_Your assignment_
Strip out the pictures and output each remaining line of the data word for word.

Dataset entries
'''

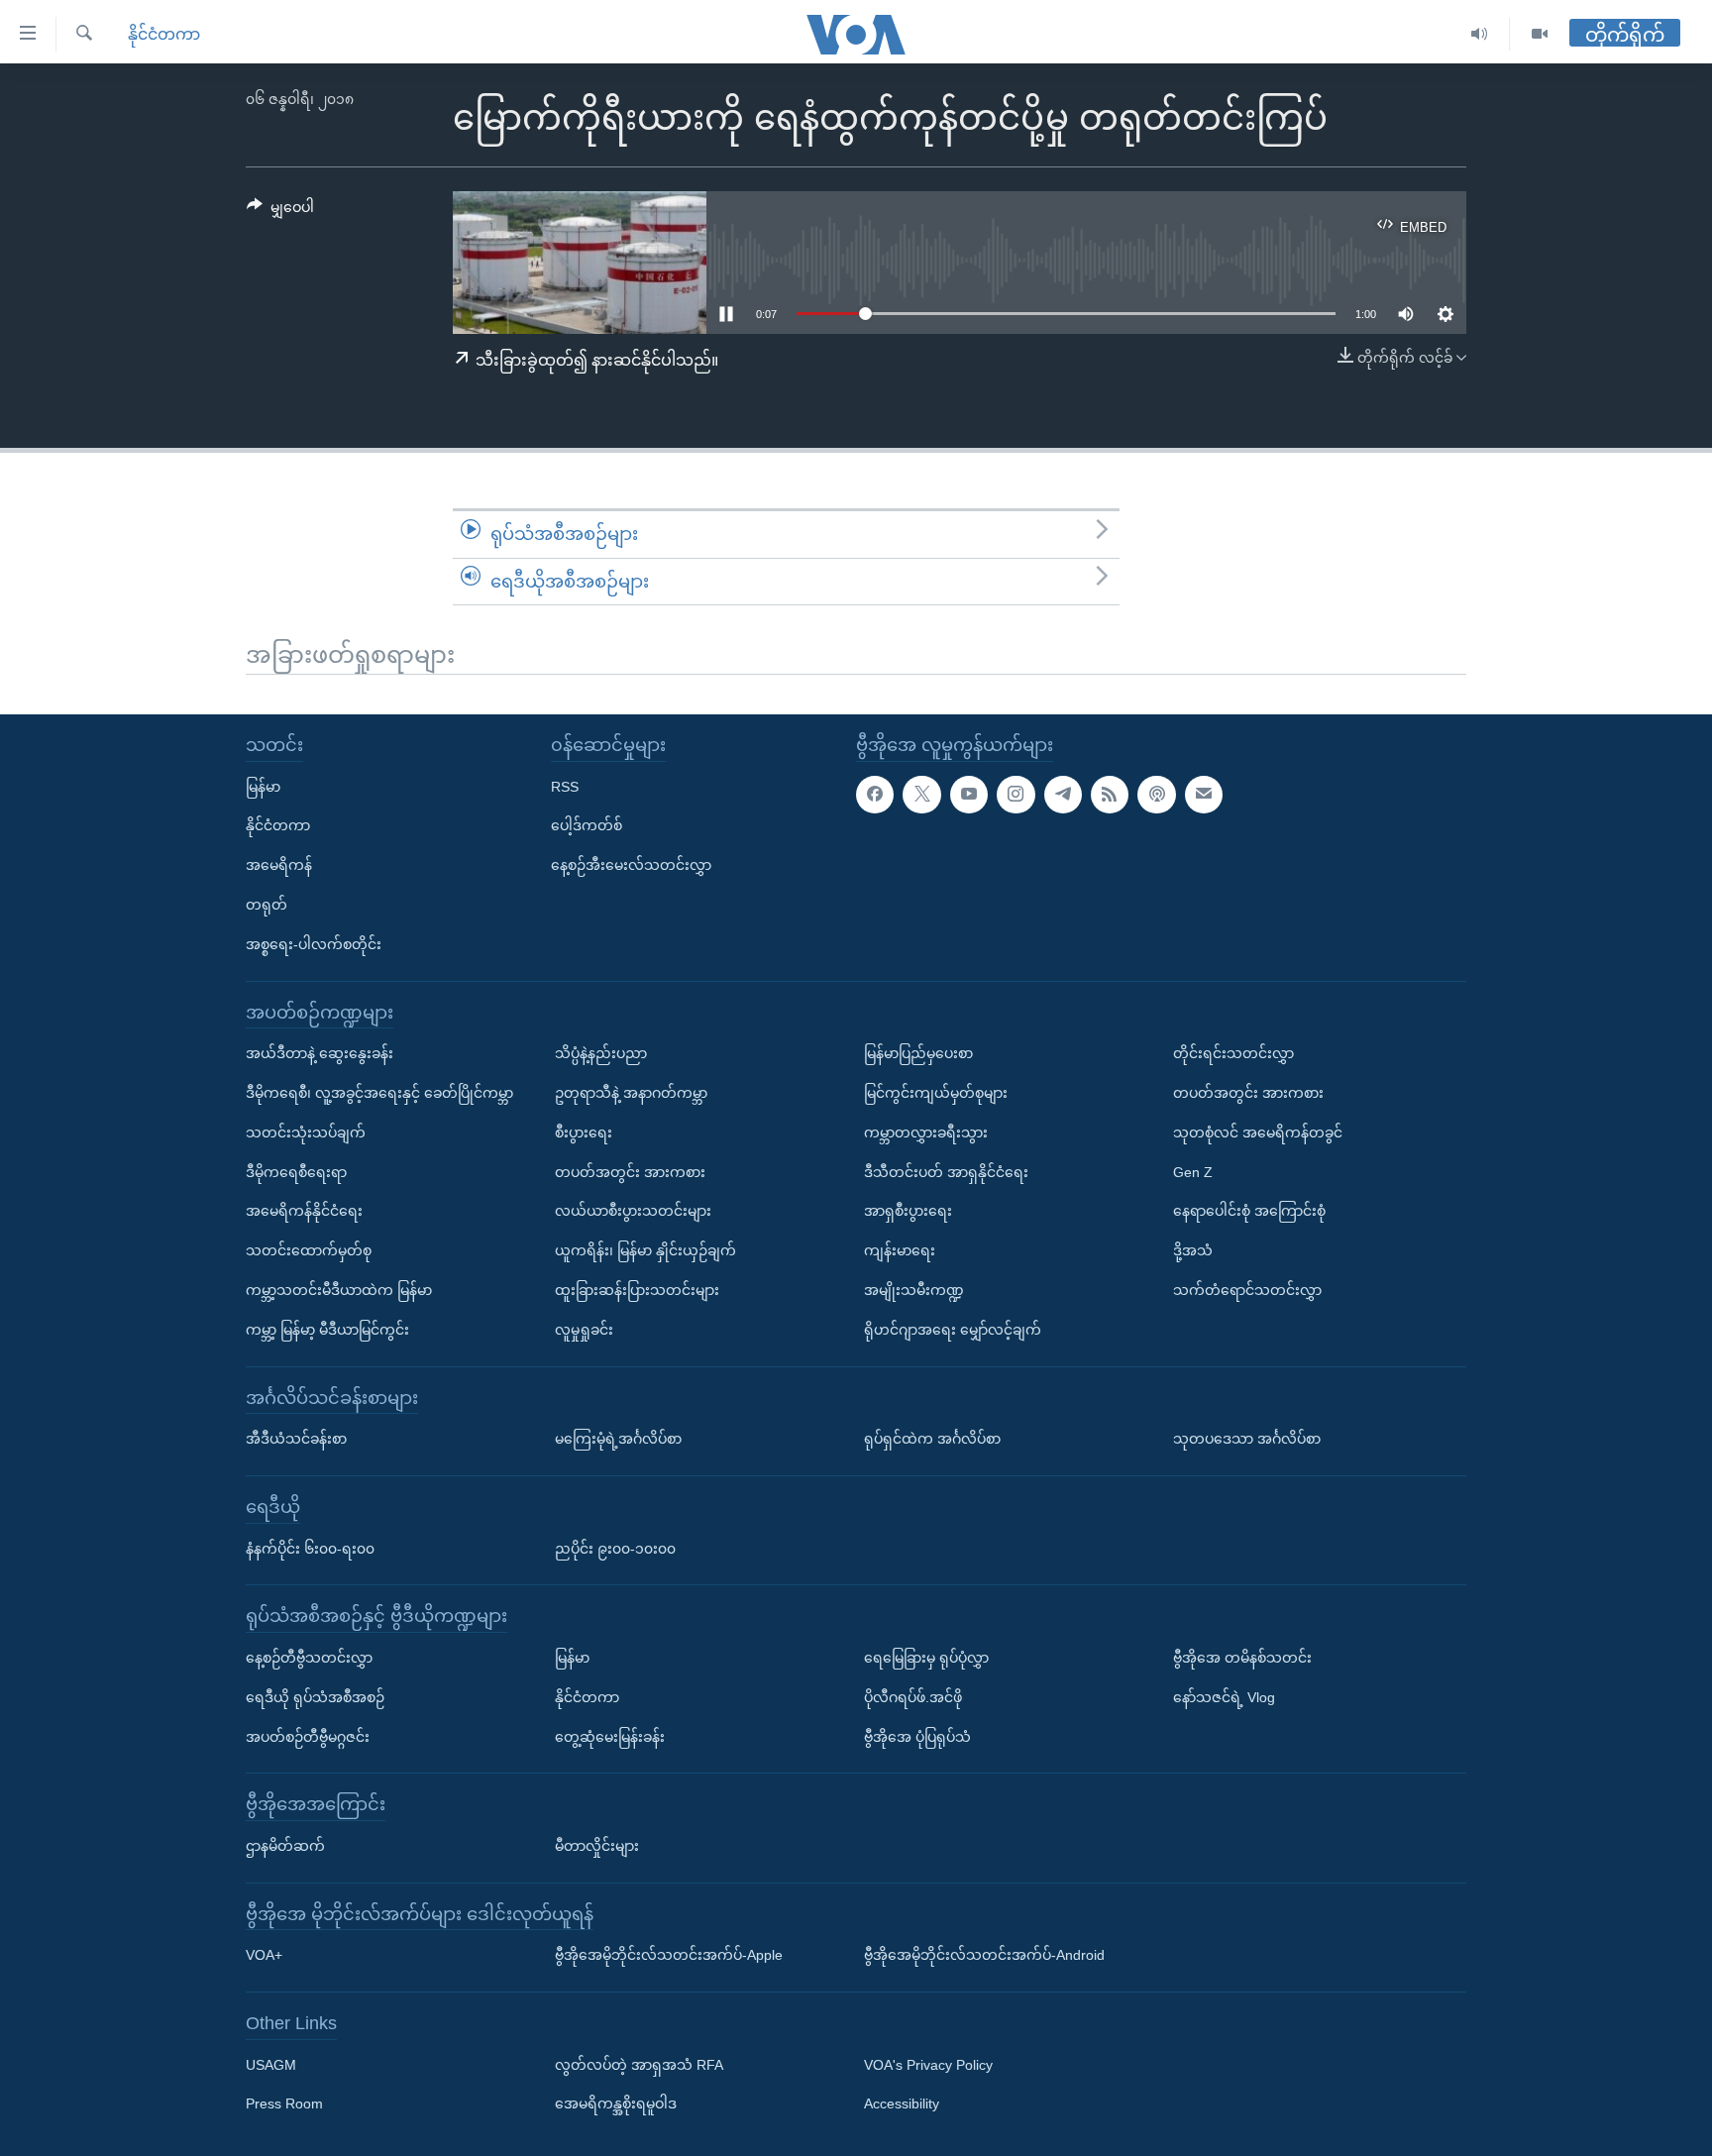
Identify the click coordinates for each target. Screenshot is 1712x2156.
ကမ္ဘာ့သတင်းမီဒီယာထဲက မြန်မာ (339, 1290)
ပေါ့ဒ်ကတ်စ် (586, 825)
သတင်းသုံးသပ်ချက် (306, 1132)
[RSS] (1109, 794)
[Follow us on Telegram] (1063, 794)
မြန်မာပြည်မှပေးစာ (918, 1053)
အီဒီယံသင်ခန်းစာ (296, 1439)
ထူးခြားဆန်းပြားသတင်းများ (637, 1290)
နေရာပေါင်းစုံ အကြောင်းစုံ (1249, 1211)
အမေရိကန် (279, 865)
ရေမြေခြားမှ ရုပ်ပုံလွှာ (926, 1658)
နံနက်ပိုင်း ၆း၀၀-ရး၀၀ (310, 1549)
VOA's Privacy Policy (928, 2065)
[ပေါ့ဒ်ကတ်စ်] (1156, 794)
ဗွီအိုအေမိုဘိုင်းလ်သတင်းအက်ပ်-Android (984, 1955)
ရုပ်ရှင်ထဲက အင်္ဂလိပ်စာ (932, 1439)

'''

_Exercise response_
Identify the click coordinates for each target. Screenshot is 1712x2156.
ကမ္ဘာ့သတင်းမီဒီယာထဲက မြန်မာ (339, 1290)
ပေါ့ဒ်ကတ်စ် (586, 825)
သတင်းသုံးသပ်ချက် (306, 1132)
[RSS] (1109, 794)
[Follow us on Telegram] (1063, 794)
မြန်မာပြည်မှပေးစာ (918, 1053)
အီဒီယံသင်ခန်းစာ (296, 1439)
ထူးခြားဆန်းပြားသတင်းများ (637, 1290)
နေရာပေါင်းစုံ အကြောင်းစုံ (1249, 1211)
အမေရိကန် (279, 865)
ရေမြေခြားမှ ရုပ်ပုံလွှာ (926, 1658)
နံနက်ပိုင်း ၆း၀၀-ရး၀၀ (310, 1549)
VOA's Privacy Policy (928, 2065)
[ပေါ့ဒ်ကတ်စ်] (1156, 794)
ဗွီအိုအေမိုဘိုင်းလ်သတင်းအက်ပ်-Android (984, 1955)
ရုပ်ရှင်ထဲက အင်္ဂလိပ်စာ (932, 1439)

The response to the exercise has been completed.